Seit den 1980er Jahren hat sich diese Extremsituation etwas entspannt. Allerdings ist der Geist des Pragmatismus inzwischen tief im Corpus der Universität verwurzelt. Derzeit findet er in der Kommerzialisierung eine neue Erscheinungsform. Von kommerziellen Absichten getrieben expandieren die Universitäten rasant. Die Hochschulen orientieren sich im Allgemeinen an den Bedürfnissen der Geschäftswelt und bilden Menschen aus, die ein Händchen dafür haben, Geld zu verdienen.
Kurzum, die chinesische Bildung hat sich im 20. Jahrhundert immer weiter von der Bildungstradition des konfuzianischen Edlen entfernt.

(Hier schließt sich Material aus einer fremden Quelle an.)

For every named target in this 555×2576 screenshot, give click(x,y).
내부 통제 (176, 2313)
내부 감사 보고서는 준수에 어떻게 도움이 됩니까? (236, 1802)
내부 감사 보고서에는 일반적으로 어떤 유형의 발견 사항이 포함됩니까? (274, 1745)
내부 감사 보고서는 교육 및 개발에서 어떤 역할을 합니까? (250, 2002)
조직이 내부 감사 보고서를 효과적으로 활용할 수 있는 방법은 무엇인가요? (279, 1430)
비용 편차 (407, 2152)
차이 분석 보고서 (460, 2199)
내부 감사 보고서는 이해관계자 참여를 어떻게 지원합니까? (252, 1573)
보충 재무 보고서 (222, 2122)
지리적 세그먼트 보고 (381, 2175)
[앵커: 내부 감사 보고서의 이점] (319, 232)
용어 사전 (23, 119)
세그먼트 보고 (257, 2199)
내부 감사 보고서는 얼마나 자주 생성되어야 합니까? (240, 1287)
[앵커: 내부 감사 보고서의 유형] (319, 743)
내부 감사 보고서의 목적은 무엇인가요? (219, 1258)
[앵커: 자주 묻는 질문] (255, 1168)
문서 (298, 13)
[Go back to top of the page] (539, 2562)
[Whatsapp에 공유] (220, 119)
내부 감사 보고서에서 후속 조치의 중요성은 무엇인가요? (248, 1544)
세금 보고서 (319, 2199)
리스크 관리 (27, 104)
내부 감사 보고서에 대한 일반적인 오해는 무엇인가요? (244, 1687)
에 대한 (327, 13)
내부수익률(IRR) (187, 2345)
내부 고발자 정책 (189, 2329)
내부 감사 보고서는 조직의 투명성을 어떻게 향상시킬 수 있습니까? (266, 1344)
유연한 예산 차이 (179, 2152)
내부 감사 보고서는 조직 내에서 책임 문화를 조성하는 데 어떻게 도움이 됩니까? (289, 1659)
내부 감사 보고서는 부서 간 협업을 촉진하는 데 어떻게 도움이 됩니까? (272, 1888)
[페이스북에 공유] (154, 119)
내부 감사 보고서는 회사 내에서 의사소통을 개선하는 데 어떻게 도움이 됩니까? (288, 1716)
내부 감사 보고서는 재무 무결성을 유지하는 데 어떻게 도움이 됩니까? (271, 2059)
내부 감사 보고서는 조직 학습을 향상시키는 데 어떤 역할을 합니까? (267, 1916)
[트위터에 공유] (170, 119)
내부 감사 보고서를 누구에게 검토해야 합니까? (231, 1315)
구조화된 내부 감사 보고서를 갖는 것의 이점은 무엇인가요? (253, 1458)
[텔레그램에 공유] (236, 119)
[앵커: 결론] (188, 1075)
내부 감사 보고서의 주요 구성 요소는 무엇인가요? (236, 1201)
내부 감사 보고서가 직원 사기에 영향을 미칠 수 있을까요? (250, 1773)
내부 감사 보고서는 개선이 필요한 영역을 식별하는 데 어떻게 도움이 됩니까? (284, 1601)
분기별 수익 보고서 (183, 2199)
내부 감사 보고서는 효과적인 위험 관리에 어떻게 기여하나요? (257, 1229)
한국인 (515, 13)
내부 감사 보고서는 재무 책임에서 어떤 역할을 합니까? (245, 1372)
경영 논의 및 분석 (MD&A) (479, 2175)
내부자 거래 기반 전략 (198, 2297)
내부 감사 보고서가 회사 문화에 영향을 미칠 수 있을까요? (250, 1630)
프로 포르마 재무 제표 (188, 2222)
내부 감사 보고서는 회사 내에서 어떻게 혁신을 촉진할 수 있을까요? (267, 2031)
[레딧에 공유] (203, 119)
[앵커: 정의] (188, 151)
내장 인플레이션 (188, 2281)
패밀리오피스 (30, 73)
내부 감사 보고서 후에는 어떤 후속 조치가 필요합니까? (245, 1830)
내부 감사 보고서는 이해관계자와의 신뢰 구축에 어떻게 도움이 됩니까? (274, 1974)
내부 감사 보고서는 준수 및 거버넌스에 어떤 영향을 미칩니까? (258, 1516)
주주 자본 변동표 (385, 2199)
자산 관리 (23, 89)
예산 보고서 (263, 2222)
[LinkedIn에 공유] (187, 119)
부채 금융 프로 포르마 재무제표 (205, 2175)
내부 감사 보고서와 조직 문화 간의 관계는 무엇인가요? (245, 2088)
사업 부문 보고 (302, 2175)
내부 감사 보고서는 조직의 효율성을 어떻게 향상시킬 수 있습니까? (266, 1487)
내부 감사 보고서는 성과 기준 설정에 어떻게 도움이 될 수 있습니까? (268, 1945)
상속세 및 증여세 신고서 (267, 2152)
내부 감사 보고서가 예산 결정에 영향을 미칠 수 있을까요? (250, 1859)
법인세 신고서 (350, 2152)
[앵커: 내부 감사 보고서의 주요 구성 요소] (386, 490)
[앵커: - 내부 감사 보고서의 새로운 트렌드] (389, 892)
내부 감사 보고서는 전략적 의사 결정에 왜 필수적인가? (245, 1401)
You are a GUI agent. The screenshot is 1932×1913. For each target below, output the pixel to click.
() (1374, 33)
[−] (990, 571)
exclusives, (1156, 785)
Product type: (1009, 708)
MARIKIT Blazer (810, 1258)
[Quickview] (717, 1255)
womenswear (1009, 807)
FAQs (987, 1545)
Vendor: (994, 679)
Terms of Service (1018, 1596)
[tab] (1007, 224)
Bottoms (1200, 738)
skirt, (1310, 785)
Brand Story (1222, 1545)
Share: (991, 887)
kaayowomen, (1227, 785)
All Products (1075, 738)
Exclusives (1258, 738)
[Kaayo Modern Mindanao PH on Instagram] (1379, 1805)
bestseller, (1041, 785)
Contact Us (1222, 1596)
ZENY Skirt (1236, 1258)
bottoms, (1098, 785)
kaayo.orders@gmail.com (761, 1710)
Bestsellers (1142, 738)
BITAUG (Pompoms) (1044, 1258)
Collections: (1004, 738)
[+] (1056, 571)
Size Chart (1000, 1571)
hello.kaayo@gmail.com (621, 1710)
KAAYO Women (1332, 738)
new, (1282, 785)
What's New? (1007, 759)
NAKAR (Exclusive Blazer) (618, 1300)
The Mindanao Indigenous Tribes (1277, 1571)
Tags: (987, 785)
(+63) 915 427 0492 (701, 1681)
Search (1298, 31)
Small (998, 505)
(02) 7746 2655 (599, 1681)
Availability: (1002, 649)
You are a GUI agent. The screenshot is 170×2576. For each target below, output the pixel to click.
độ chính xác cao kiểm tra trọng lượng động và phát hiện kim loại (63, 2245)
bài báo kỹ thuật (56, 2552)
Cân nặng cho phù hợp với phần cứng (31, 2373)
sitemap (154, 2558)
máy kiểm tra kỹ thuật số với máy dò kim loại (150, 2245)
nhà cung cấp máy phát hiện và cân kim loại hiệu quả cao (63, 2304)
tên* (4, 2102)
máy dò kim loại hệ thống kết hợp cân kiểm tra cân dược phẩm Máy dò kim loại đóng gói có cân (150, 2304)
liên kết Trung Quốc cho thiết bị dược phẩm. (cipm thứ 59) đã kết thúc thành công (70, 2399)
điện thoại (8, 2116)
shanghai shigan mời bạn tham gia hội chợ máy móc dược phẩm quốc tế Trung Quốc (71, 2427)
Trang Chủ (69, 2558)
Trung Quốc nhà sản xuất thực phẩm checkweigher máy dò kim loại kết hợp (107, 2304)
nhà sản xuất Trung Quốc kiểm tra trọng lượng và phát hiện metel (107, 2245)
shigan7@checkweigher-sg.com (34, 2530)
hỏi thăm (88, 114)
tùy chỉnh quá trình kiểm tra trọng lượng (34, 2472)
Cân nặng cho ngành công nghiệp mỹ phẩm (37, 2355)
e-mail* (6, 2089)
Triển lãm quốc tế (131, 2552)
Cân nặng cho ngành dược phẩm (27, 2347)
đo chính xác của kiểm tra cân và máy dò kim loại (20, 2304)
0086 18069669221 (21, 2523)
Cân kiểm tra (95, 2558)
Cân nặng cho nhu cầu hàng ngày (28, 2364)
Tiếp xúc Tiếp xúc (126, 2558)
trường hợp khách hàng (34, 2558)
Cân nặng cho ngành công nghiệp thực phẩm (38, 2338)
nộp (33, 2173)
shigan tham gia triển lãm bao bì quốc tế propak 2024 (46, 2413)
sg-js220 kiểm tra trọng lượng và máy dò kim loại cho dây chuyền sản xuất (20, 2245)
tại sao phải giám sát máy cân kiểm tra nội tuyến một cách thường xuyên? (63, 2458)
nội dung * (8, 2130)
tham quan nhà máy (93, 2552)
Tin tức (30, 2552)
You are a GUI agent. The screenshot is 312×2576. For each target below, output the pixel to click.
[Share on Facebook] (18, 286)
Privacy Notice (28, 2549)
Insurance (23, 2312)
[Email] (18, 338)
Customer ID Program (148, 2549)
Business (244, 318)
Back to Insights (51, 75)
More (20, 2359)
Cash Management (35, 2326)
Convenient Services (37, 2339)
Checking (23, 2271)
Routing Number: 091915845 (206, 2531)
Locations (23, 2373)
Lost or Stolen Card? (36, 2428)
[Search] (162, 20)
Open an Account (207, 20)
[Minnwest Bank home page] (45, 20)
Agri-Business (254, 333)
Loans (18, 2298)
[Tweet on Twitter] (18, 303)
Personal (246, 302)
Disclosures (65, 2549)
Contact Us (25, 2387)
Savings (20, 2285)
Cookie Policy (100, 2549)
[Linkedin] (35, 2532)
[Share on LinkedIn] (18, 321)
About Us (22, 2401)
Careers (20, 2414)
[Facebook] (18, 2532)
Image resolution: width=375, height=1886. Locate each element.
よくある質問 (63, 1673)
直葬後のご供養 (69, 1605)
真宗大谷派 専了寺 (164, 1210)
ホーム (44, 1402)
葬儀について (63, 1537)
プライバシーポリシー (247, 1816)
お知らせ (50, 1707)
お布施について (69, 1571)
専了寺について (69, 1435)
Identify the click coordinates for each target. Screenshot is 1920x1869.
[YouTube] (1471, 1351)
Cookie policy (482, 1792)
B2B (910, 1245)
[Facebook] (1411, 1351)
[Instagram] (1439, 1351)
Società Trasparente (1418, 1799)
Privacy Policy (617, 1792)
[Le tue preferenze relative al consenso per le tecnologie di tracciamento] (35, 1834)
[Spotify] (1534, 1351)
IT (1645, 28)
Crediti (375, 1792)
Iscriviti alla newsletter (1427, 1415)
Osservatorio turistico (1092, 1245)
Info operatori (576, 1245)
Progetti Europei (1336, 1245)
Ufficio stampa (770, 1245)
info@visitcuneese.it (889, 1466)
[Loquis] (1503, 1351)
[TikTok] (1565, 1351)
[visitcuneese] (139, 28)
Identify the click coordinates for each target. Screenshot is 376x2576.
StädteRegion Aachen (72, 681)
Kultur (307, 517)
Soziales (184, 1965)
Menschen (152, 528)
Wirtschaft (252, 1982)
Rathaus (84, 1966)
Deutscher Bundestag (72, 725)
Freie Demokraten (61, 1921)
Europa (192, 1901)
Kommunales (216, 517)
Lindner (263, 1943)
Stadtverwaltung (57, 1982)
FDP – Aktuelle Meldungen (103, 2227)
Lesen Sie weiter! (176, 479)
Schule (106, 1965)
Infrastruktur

Die Hochschulbildung ist zusehends verroht und die Tradition der geistig-moralischen Bildung erfuhr einen Bruch. Mit dem
Niedergang der edlen „junzi“ wurde auch die Ordnung der chinesischen Gesellschaft immer desolater. Bei denjenigen, die in der Gesellschaft die Verfügungsgewalt hatten, handelte es sich entweder um Dorftyrannen und lokale Banden oder um die wie aus dem Nichts aufgetauchten bewaffneten Anhänger der Revolutionspartei. Auch mit der Integrität der Regierungsbeamten ging es deutlich bergab. Die Ursachen waren natürlich komplexer Natur, doch der Bruch mit der edelmännischen Erziehung spielte eine erhebliche Rolle.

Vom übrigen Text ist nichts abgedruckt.